Le paradoxe de l’altruisme

Revenons à nos abeilles et à notre paradoxe, appelé « paradoxe de l’altruisme ». L’altruisme, en éthique évolutionniste, est défini comme un comportement diminuant la fitness d’un individu au profit d’un autre, de la même espèce ou d’une autre espèce. Par exemple, une abeille qui pique et meurt ensuite pour défendre la ruche a forcément une fitness moins élevée que l’abeille qui ne se sacrifie pas, puisqu’elle ruine ainsi toutes ses chances de devenir reine et d’avoir des larves. Or, les gènes en cause dans l’adoption de tels comportements altruistes ne devraient pas être transmis sur un grand nombre de générations, puisque par définition de tels comportements diminuent la fitness. Les altruistes, en fait, selon la théorie de l’évolution, relèvent d’une anomalie. Or la plupart des abeilles ouvrières piquent et meurent en cas de danger extrême. Pourquoi ?

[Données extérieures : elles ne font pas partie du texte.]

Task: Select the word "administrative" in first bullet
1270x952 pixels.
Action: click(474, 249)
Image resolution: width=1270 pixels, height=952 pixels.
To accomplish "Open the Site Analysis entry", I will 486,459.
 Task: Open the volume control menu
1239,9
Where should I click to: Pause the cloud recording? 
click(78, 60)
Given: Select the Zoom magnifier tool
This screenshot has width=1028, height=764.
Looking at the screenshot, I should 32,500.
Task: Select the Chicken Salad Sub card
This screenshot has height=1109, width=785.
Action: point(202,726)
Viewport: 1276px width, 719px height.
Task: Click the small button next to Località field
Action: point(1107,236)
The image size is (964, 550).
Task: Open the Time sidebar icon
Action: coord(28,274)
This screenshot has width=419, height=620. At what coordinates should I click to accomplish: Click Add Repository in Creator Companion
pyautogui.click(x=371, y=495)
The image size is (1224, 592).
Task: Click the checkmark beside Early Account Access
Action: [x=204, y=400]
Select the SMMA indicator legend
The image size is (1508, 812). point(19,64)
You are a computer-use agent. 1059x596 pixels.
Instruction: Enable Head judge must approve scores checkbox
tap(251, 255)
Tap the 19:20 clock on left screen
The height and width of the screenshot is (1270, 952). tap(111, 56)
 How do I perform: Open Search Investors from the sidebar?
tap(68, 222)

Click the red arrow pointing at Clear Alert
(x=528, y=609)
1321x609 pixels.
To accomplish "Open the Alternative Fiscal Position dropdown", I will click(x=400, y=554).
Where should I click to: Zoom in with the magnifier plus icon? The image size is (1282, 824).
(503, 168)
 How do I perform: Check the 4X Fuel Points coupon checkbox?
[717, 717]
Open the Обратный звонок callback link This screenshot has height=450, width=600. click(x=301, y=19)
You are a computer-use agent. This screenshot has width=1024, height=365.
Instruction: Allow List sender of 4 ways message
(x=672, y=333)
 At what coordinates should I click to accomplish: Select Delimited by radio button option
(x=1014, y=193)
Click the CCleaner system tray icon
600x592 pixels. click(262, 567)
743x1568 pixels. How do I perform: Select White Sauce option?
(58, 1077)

Disons-le d’emblée : être purement gentil n’est jamais bon pour la survie. L’altruisme véritable n’existe pas dans la nature. Derrière d’apparents « dons de fitness » se cache toujours la promesse d’un avantage en retour. Sans entrer dans les détails complexes de la reproduction des abeilles, celles-ci ont en commun une grande part de patrimoine génétique. De plus, chaque sœur abeille est une potentielle nouvelle reine. Donc, l’abeille qui se sacrifie pour la communauté se sacrifie en fait pour ses propres gènes, qui sont de cette manière aussi largement transmis, voire plus, que si elle ne s’était pas sacrifiée. Il est par ailleurs extrêmement rare qu’une abeille défende directement un bourdon, même issu de la même ruche, parce que dans ce cas, le patrimoine commun n’est pas assez important.

La coopération profite aux individus

Par contre, et bien loin d’une interprétation de la théorie évolutionniste comme une lutte perpétuelle, la coopération, si on la comprend comme un don mutuel de fitness, est bien souvent extrêmement avantageuse quand il s’agit de se liguer contre des facteurs extérieurs. Les animaux vivant en groupe, par exemple, diminuent leur fitness en partageant leur nourriture mais la regagnent largement en bénéficiant de la protection mutuelle au sein du groupe. On rencontre également de très nombreux cas de symbiose ou de coopération entre espèces différentes, phénomènes toujours intéressants en termes de survie pour les individus impliqués. Un exemple amusant est celui des bactéries se trouvant dans notre estomac. Chacun d’entre nous en possède en moyenne un kilo et demi, composé de diverses espèces, appelé microbiotes. Ces bactéries survivent et se reproduisent parce que nous les nourrissons et, grâce à elles, nous pouvons transformer et digérer les aliments : la symbiose est parfaite. De plus, c’est encore la coopération qui a permis l’émergence des formes de vie actuelles les plus évoluées. En effet, la reproduction sexuée, par essence, est coopérative.

Une question demeure bien sûr en suspens : l’altruisme pur, tel que défini par la théorie de l’évolution, est-il possible chez l’être humain ? Ce problème est complexe parce que, dans ce cas, la notion de culture, dont nous ne pouvons faire l’économie théorique et qui se substitue bien souvent à une analyse à bas niveau en termes de gènes et traits ou comportements codés par ces gènes, complique considérablement la donne. Cependant, le paradoxe étant le même, la réponse est normalement non. Il y a de la coopération, sous la forme de mécanismes très complexes de dons et contre-dons, mais pas d’altruisme pur sélectionné au cours de l’évolution. Et s’il apparaît, parfois, par hasard, des individus purement altruistes, comme il apparaît parfois par hasard des girafes au cou court, ces individus sont des anomalies ou, peut-être, des petits miracles.